On Tue, Oct 20, 2015 at 11:00 AM, Lucas Stach <l.stach at pengutronix.de> wrote:
> Am Dienstag, den 20.10.2015, 09:20 +0200 schrieb Christian Gmeiner:
>> Hi Lucas,
>>
>> 2015-10-13 10:25 GMT+02:00 Lucas Stach <l.stach at pengutronix.de>:
>> > Am Mittwoch, den 30.09.2015, 09:53 +0200 schrieb Christian Gmeiner:
>> >> Hi Lucas,
>> >>
>> >> 2015-09-28 12:39 GMT+02:00 Lucas Stach <l.stach at pengutronix.de>:
>> >> > Hi Christian,
>> >> >
>> >> > Am Montag, den 28.09.2015, 11:46 +0200 schrieb Christian Gmeiner:
>> >> >> Hi Lucas.
>> >> >>
>> >> >> I think I have run into a cache flush / cache coherency issue. I will
>> >> >> try to reproduce this issue with a small example and will
>> >> >> keep you updated.
>> >> >
>> >> > What are the symptoms of the issue you are hitting? Maybe I can
>> >> > reproduce or see if I have an idea right away.
>> >> >
>> >>
>> >> With the help of the etnaviv_2d_test in my libdrm repo on github I was able
>> >> to test different bo flags.
>> >>
>> >> ETNA_BO_UNCACHED and ETNA_BO_CACHED are working as expected.
>> >> The rendering result looks as expected. If I try ETNA_BO_WC the rendering
>> >> result looks different for every run.
>> >>
>> >> debian at cubox:~/libdrm$ tests/etnaviv/etnaviv_2d_test /dev/dri/card1
>> >> Version: 1.0.0
>> >>   Name: etnaviv
>> >>   Date: 20150910
>> >>   Description: etnaviv DRM
>> >> bo cpu prep: 0
>> >> debian at cubox:~/libdrm$ md5sum /tmp/etna.bmp
>> >> 052880d433e1bf495e268206addd4087  /tmp/etna.bmp
>> >> debian at cubox:~/libdrm$ tests/etnaviv/etnaviv_2d_test /dev/dri/card1
>> >> Version: 1.0.0
>> >>   Name: etnaviv
>> >>   Date: 20150910
>> >>   Description: etnaviv DRM
>> >> bo cpu prep: 0
>> >> debian at cubox:~/libdrm$ md5sum /tmp/etna.bmp
>> >> f1a02a52d81c0b79b098877e6b7d9303  /tmp/etna.bmp
>> >> debian at cubox:~/libdrm$ tests/etnaviv/etnaviv_2d_test /dev/dri/card1
>> >> Version: 1.0.0
>> >>   Name: etnaviv
>> >>   Date: 20150910
>> >>   Description: etnaviv DRM
>> >> bo cpu prep: 0
>> >> debian at cubox:~/libdrm$ md5sum /tmp/etna.bmp
>> >> de5a428eb1f6567849ef40a944a995b8  /tmp/etna.bmp
>> >>
>> >> etna_cmd_stream_finish() waits until the submitted command stream was
>> >> processed by the GPU. I tried to use etna_bo_cpu_prep(..) but I that did not
>> >> help.
>> >>
>> >> I am doing something wrong? Should this work in theory?
>> >>
>> > For the record: this is caused by the "shared attribute override enable"

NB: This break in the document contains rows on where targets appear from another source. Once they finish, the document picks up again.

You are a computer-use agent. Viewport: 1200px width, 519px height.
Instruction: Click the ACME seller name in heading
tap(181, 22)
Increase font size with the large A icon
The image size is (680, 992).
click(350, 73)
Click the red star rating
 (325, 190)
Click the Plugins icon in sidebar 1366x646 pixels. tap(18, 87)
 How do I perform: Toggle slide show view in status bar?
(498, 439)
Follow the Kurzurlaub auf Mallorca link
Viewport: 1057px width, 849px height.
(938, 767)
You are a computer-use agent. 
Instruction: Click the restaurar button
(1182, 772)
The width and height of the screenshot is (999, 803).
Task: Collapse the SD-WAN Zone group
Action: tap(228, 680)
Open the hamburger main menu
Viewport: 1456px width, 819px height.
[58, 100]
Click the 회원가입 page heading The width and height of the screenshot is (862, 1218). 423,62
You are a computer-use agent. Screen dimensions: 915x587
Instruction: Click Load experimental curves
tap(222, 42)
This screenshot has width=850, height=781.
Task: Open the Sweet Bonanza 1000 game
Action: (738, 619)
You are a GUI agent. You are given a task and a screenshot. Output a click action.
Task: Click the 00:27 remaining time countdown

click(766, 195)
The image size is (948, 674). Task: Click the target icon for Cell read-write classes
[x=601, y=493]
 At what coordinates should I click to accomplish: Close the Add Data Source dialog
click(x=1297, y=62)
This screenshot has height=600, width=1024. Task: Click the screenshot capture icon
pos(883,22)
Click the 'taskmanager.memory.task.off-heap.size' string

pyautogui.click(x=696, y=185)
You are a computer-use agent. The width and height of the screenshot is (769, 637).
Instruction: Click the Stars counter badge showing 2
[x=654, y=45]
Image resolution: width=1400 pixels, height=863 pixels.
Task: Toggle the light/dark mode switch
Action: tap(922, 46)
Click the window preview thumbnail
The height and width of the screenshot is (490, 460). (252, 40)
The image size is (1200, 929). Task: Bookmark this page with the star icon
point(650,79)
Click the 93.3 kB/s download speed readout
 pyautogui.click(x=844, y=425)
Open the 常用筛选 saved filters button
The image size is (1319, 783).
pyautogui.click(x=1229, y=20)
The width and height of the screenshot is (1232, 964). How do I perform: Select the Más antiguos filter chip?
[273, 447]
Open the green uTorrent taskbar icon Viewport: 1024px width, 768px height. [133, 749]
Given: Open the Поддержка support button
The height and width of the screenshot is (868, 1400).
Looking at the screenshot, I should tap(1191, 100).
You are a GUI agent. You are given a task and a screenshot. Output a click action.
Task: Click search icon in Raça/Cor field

>> > bit in the AUX_CTRL register of the PL310 cache controller not being
>> > set, which makes it non-compliant with the ARMv7 ARM specified behavior
>> > of conflicting memory aliases.
>> > The etnaviv kernel driver makes sure to clean the cachable alias before
>> > handing out the pages, but without this bit set the L2 controller will
>> > turn the userspace bufferable reads into "cachable, no allocate" which
>> > will lead to userspace hitting stale, non-evicted cache lines.
>> >
>> > This can be worked around by adding a "arm,shared-override" property to
>> > the L2 cache DT node. This will only work if the kernel is booted in
>> > secure state and will fault on a NS kernel. So this should be considered
>> > a hack and the bootloader/firmware should make sure to set this bit.
>> >
>>
>> Is the kernel able to detect this faulty environment? It would be great
>> if we can warn the user about this issue and 'convert' all ETNA_BO_WC
>> request to ETNA_BO_CACHED or ETNA_BO_UNCACHED.
>>
>> Else there might be some bug reports in the future where something is
>> broken due to a bad environment and these kind of bugs are hard to
>> sort out.
>>
> I don't think we should work around a platform issue in individual
> drivers. I mean etnaviv makes the issue really visible, but not having
> this bit set in the PL310 controller makes the whole platform
> non-conforming to what is specified in the ARMv7 ARM, so the platform
> may exhibit all kinds of subtle breakages anyway.
>
> We may check for this bit in the PL310 initialization and warn the user
> that a firmware update might be needed to fix this. This should be
> enough to sort out bug reports caused by this specific issue.
>

I agree, although we can also point them to the device-tree option to
workaround the problem temporarily.

Christian, fyi I have fixed this in u-boot for all the SolidRun platforms.